▶ _WHAT TO WORK ON_
Scan each line of the records for the word "will" and extract the ones that have it.

---+---

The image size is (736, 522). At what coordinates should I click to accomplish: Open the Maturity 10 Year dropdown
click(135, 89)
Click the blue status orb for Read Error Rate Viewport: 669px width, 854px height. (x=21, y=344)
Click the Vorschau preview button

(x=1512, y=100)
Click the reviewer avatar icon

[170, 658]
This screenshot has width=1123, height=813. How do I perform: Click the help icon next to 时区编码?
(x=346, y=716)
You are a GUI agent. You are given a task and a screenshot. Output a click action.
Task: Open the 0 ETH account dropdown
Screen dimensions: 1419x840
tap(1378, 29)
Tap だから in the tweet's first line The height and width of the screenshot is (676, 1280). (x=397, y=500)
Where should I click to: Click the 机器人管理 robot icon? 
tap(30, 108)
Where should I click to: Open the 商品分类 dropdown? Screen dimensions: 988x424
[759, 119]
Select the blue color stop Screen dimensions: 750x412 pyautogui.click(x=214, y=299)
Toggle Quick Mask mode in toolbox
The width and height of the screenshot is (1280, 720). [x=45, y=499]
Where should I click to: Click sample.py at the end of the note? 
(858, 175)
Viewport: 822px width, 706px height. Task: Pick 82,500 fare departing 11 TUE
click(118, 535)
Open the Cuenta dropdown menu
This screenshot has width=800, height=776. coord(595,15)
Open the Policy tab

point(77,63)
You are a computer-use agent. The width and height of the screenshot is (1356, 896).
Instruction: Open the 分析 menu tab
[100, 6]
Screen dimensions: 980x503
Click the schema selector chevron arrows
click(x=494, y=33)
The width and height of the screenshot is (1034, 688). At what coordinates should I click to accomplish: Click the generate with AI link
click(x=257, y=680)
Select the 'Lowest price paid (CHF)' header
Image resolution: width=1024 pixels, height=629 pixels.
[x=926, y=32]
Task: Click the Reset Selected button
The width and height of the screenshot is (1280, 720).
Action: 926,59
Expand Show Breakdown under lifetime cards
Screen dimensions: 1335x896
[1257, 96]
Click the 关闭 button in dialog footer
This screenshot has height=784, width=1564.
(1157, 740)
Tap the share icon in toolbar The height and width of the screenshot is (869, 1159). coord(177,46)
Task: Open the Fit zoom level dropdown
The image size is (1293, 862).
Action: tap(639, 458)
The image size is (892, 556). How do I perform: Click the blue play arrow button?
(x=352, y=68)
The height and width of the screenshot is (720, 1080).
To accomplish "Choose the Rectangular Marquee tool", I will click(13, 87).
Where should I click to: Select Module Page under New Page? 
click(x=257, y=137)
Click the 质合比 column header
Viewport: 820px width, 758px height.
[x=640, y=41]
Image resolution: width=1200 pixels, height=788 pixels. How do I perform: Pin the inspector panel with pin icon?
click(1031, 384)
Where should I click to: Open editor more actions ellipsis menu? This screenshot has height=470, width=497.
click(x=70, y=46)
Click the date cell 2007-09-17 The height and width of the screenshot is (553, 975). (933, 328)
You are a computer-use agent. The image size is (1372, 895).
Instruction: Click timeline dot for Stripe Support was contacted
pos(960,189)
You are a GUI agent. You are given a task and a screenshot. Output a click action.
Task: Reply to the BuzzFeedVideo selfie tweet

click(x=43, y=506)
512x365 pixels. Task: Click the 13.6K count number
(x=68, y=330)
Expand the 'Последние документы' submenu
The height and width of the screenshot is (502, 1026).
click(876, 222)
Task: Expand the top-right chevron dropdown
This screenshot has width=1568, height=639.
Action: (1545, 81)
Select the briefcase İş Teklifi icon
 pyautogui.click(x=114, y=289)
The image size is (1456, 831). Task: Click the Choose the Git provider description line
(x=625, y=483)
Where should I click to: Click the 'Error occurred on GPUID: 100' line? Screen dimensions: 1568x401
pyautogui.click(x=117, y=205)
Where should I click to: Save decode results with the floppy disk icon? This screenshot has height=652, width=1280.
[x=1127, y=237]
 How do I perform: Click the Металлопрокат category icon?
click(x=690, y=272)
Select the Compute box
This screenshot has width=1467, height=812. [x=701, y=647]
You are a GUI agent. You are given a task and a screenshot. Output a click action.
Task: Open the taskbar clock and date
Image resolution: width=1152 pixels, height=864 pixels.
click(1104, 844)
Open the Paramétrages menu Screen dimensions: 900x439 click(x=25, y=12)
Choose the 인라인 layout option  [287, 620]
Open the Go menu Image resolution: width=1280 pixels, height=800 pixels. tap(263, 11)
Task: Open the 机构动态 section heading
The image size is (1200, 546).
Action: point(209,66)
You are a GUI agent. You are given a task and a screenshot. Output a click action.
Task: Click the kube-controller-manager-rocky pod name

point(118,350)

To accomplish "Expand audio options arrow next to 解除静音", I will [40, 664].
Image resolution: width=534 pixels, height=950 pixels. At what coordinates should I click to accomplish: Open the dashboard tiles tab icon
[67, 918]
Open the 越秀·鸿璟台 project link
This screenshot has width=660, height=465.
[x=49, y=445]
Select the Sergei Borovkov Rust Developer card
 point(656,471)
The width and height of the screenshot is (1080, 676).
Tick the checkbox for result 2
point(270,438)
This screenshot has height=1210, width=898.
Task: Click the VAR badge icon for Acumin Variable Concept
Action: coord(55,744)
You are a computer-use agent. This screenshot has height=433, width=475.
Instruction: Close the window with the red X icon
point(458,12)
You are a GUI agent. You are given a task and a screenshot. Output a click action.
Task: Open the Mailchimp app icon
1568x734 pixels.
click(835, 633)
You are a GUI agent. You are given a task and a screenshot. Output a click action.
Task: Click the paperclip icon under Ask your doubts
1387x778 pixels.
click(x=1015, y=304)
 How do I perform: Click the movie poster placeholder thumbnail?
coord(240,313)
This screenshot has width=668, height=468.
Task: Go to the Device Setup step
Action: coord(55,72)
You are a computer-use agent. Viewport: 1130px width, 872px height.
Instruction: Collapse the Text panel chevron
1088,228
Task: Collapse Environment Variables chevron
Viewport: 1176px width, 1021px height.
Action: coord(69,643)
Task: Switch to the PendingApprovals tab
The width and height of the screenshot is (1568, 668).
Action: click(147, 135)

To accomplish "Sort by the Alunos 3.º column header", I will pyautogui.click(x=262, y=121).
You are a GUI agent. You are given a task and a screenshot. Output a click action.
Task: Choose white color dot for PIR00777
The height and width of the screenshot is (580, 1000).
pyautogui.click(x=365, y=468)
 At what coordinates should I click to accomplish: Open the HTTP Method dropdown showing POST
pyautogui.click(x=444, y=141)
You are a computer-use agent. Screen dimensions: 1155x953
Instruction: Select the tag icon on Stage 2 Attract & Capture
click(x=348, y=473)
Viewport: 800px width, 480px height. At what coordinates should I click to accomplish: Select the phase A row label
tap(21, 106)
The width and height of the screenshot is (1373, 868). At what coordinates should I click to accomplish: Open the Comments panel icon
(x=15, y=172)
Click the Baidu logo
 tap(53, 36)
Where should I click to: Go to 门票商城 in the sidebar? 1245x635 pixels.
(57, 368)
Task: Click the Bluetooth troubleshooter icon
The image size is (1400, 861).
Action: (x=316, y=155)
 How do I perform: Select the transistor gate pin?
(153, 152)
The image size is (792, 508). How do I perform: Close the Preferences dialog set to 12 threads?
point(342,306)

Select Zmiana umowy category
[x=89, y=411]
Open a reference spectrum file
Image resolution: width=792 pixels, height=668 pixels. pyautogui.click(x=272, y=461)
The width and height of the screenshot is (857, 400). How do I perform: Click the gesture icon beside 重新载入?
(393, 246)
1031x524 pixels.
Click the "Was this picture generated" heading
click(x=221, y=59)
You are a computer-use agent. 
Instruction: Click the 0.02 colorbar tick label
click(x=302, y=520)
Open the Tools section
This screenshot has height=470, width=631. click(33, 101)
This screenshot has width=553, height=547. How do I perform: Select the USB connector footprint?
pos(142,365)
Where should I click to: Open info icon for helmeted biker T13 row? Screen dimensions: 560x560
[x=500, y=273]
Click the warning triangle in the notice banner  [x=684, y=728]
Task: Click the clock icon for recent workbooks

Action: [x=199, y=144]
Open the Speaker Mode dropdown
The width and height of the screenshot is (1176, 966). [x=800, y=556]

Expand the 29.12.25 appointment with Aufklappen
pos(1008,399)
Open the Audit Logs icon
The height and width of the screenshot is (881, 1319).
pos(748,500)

---+---

▶ _EXERCISE SOLUTION_
To accomplish "Choose the Rectangular Marquee tool", I will click(13, 87).
To accomplish "Expand audio options arrow next to 解除静音", I will [40, 664].
To accomplish "Sort by the Alunos 3.º column header", I will pyautogui.click(x=262, y=121).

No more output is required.